FILE_SAVE_PATH = '/notebooks/Minecraft-AI/mc-data/fence_pig.txt'
labels ={"no_pig":0,"pig":1}
# labels ={"mesa":0, "forest":1, "desert":2, 'jungle':3,"eh":4}

## Analyze a sinlge image

In [None]:
IMG_PATH='/notebooks/Minecraft-AI/mc-data/mesa/mesa_rgb/mesa_10.jpg'
img=cv2.imread(IMG_PATH)
img = cv2.cvtColor(img, cv2.COLOR_BGR2RGB)
plt.imshow(img)
plt.xticks([]), plt.yticks([])  # to hide tick values on X and Y axis
plt.show()

## historgram of the image



In [None]:
hist = np.zeros((NUM_BINS,3))
bins = np.linspace(0, 256, NUM_BINS)
for i,col in enumerate(COLOR):
    histr = cv2.calcHist([img],[i],None,[NUM_BINS],[0,256])
    plt.plot(histr, color=col)
    hist[:,i] = histr[:,0]
plt.show()

histr is an array with shape (NUM_BINS,1), that is 8 bins and 1 channel if NUM_BINS=8

In [None]:
histr.shape

hist is an array with shape (NUM_BINS,3), hist is what we want to store as the features of an image

In [None]:
hist.shape

reshape hist to be an 1-d array

In [None]:
hist = hist.flatten()
hist

### helper function to convert a image to be data 
with 24 features and 1 label
(a 1-d array with length = 25)

In [3]:
def convertImage(img_path, label):
    img=cv2.imread(img_path)
    img = cv2.cvtColor(img, cv2.COLOR_BGR2RGB)
    hist = np.zeros((NUM_BINS,3))
    bins = np.linspace(0, 256, NUM_BINS)
    for i,col in enumerate(COLOR):
        histr = cv2.calcHist([img],[i],None,[NUM_BINS],[0,256])
        hist[:,i] = histr[:,0]
    hist = hist.flatten()
    hist = np.append(hist, label)
    return hist

In [None]:
hist, img = convertImage(IMG_PATH, 0)
print hist


In [None]:
hist.shape

In [None]:
img

## save images to a txt file

### helper function on extracting images from a single dir with jpg images
each subdir has the images with the same class

In [4]:
def extractFromSubdir(subdir, label):
    img_files = glob.glob(subdir)
    data = np.array([convertImage(img_dir,label) for img_dir in img_files])
    
    return data

In [None]:
subdir = '/notebooks/Minecraft-AI/mc-data/mesa/mesa_rgb/*.jpg'
data = extractFromSubdir(subdir,labels["mesa"])

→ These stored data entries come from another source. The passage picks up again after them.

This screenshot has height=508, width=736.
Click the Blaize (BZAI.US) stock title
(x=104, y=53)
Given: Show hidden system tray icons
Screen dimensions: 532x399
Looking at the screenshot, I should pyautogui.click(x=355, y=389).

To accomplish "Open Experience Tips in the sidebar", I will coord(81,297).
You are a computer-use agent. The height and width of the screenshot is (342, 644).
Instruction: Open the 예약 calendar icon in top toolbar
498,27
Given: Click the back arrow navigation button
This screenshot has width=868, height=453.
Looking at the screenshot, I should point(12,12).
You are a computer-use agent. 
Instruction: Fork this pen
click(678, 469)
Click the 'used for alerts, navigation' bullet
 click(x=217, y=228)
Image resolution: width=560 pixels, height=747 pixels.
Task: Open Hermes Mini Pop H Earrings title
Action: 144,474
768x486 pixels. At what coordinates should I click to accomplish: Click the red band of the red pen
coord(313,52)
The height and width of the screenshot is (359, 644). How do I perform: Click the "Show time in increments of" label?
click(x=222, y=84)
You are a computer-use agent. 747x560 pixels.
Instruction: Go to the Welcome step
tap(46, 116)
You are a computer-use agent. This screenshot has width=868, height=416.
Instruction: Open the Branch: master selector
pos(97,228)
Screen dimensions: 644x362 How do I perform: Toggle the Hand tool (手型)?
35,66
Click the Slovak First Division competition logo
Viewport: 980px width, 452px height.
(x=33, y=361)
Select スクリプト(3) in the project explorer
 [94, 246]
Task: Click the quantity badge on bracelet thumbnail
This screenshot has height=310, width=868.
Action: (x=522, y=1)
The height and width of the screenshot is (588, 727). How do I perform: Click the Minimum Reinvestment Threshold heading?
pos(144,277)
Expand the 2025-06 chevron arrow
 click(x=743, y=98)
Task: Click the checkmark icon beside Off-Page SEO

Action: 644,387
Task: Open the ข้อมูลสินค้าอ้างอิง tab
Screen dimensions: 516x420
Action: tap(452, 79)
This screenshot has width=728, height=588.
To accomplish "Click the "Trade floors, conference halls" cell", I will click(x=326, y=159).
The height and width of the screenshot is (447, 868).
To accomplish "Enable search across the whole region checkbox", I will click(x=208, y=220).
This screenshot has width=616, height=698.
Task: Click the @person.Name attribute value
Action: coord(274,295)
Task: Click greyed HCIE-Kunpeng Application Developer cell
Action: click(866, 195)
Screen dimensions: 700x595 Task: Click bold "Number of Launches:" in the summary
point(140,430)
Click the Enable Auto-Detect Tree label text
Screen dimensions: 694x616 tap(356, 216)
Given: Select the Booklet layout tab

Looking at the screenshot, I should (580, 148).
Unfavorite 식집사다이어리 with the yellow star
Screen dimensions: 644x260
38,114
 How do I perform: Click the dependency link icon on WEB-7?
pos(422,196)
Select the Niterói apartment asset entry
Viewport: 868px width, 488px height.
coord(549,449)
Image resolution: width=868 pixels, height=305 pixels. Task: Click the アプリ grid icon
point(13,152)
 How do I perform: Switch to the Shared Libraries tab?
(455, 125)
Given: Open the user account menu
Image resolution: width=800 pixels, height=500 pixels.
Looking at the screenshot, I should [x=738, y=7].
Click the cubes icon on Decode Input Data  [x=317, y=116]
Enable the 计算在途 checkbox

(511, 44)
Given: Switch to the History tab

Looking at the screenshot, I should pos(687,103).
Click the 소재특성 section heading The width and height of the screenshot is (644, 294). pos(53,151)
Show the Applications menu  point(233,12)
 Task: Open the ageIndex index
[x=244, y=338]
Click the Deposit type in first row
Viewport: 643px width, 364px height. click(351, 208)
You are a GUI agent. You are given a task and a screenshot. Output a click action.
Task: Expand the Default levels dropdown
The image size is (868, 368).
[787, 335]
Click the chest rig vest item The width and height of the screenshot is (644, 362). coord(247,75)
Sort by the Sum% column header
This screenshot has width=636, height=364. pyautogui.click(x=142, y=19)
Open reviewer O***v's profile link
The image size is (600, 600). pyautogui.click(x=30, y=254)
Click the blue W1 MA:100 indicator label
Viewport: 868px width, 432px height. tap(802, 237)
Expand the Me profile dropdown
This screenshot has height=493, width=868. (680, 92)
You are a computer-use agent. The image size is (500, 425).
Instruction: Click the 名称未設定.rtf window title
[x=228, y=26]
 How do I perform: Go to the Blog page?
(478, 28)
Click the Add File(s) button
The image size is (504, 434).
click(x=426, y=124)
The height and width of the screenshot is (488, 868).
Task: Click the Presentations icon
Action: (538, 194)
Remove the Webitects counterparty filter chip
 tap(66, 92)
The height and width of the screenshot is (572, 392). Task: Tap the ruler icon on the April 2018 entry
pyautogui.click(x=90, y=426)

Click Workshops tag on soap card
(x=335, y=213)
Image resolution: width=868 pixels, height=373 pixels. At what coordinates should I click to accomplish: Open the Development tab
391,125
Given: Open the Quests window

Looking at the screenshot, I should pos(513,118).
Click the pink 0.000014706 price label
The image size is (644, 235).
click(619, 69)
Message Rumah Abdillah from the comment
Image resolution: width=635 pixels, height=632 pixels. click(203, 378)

from the example subdir, we get 209 imgs, and each image has 24 features, 1 label

In [None]:
data.shape

### save all images in subdir of the IMG_DIR_PATH to a txt file

In [None]:
subdir


In [5]:
subdir, label = IMG_DIR_PATH[0]
data = extractFromSubdir(subdir, label) # assume has >=1 path

In [6]:
for subdir, label in (IMG_DIR_PATH[1:]):
    data = np.vstack((data, extractFromSubdir(subdir, label)))

In [None]:
np.random.shuffle(data)

In [7]:
np.savetxt(FILE_SAVE_PATH, data, delimiter=';',fmt='%.4e')

In [None]:
data.shape

## example for loading data from txt

In [8]:
data = np.loadtxt(FILE_SAVE_PATH, delimiter=';')

In [9]:
print data.shape

(3733, 25)


In [None]:
np.random.shuffle(data)

In [None]:
X = data[:,:-1]
Y = data[:,-1].astype(np.int64)

In [None]:
print X.shape
print Y.shape

In [None]:
Xtr, Xte, Ytr, Yte = ml.splitData(X,Y,train_fraction=0.8)

In [None]:
print Xtr.shape
print Xte.shape
print Ytr.shape
print Yte.shape